Chicken Picatta

(from scout4089’s recipe box)

Source: Mindy

Categories: Chicken, Dinner

Ingredients

  • 2 Boneless Chicken Breasts Butterflied and cut in half
  • Flour to dredge (can be wheat-free)
  • Sea Salt and freshly ground black pepper
  • 6 tablespoons unsalted butter
  • 5 tablespoons extra-virgin olive oil
  • 1/3 cup fresh lemon juice
  • 1/4 cup white wine
  • 1/4 cup chicken stock
  • 1/4 cup brined capers, rinsed
  • 1/3 cup fresh parsley chopped

Directions

  1. Dredge Chicken breasts in flour and season with salt & pepper.

  2. In a large skillet over medium high heat melt 4 tablespoons of butter with 5 tablespoons olive oil. When butter and oil start to sizzle, place chicken breasts in pan and cook approx 3 minutes on each side lightly browning breasts. Remove chicken from pan and transfer to plate.

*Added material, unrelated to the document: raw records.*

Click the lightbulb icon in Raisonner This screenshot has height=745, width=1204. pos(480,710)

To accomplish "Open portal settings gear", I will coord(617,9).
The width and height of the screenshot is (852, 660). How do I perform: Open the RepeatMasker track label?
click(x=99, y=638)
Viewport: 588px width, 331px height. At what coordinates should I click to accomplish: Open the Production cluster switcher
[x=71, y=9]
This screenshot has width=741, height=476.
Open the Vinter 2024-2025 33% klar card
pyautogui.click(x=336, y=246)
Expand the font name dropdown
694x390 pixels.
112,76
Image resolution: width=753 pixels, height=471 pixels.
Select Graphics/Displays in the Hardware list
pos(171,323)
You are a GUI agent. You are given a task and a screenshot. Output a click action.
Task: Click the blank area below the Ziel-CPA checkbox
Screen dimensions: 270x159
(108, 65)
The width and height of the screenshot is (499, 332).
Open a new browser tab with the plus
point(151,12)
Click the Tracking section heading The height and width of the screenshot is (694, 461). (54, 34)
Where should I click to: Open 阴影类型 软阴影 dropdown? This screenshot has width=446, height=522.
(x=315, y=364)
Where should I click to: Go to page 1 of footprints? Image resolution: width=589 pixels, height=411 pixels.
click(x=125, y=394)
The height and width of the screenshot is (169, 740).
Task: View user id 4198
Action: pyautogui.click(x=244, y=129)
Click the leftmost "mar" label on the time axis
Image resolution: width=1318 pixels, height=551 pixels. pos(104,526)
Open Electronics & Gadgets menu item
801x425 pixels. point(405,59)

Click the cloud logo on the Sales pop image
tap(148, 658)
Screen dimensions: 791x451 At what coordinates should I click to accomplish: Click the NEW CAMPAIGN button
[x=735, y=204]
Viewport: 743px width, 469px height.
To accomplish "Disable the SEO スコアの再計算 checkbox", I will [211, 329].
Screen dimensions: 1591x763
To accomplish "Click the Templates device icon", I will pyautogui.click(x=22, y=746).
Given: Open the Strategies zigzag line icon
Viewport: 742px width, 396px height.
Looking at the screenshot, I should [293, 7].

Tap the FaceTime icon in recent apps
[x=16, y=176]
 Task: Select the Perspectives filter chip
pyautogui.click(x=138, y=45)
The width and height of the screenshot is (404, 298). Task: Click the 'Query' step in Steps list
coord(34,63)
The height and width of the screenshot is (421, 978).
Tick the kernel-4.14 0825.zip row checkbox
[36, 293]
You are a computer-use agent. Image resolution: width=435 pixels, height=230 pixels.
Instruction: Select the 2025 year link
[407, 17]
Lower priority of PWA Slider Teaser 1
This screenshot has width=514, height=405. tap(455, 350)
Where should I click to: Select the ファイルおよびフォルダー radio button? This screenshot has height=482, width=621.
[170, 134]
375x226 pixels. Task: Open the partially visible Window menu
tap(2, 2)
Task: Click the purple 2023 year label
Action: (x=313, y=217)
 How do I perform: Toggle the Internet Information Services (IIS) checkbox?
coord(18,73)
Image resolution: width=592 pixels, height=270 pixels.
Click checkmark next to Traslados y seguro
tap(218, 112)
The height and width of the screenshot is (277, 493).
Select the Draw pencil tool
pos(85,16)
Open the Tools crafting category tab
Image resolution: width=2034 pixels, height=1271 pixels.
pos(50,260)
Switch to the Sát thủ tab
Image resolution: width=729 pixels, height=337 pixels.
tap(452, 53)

  3. Into the pan add the lemon juice, stock, wine and capers. Return to stove and bring to boil, scraping up brown bits from the pan for extra flavor. Check for seasoning. Return all the chicken to the pan and simmer for 5 minutes. Remove chicken to platter. Add remaining 2 tablespoons butter to sauce and whisk vigorously. Pour sauce over chicken and garnish with chopped parsley.

  4. I serve this with Garlic Mashed Potatoes, Sauté of Green Beans with Proscuitto or Bacon. It is elegant enough for company is quick and easy to make.